Physicians should take at least one blood culture from sepsis patients before administering antibiotics, as the therapy can create less reliable test results, according to a study published in Annals of Internal Medicine.

Sepsis treatment guidelines call for the early administration of antibiotics, with blood cultures drawn before and after such therapy. For the study, researchers sought to determine whether immediate antibiotic use affects the diagnostic sensitivity of blood cultures.

Researchers analyzed data on 325 adult sepsis patients from seven emergency departments in North America. Blood cultures were drawn before and within 120 minutes of patients receiving antibiotics. 

Researchers found blood cultures taken shortly after antibiotic initiation were significantly less sensitive, which can hinder physicians' ability to diagnose the infection and tailor treatment appropriately, according to the study authors.

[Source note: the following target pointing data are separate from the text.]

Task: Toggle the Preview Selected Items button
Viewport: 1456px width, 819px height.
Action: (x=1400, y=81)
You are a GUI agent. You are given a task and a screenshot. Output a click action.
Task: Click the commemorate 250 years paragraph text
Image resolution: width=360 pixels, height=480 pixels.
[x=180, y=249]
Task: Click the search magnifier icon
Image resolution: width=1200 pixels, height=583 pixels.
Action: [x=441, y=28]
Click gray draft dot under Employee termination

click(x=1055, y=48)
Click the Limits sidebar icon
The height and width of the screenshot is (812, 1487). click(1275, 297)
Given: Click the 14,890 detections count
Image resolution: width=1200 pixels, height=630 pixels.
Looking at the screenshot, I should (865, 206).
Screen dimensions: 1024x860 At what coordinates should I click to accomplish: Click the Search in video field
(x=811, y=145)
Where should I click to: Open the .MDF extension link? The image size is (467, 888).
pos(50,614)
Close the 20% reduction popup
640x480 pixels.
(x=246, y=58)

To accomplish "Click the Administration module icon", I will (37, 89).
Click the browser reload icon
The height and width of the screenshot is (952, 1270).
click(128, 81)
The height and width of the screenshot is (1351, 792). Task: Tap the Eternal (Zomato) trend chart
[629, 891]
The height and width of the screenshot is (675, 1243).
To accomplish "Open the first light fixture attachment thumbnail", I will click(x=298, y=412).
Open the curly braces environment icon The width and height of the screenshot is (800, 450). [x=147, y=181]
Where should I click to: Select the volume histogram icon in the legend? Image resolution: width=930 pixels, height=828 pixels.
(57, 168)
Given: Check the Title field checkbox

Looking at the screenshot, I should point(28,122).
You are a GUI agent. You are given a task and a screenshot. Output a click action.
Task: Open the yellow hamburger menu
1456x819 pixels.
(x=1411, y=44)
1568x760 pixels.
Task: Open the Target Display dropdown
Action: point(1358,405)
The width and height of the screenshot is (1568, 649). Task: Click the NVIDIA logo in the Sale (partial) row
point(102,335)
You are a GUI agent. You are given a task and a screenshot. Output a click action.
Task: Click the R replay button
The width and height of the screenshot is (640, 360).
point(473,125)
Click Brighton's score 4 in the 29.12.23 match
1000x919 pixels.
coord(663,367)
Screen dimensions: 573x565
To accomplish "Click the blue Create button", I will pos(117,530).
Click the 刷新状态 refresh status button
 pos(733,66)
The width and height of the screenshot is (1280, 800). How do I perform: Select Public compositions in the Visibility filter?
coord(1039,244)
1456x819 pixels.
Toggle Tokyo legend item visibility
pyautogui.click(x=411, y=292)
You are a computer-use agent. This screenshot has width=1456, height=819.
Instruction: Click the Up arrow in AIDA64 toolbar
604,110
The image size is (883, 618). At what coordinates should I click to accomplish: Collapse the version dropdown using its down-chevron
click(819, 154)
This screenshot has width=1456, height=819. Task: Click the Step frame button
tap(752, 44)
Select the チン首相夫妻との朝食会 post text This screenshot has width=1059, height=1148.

"Now we know that even if blood cultures are performed very rapidly after antibiotics, they lose a significant amount of their diagnostic ability," study co-author Murtaza Akhter, MD, an assistant professor of emergency medicine at the University of Arizona College of Medicine in Phoenix, said in a news release. "Although administering antibiotics to septic patients is important, it is imperative to get at least one blood culture before providing the treatment."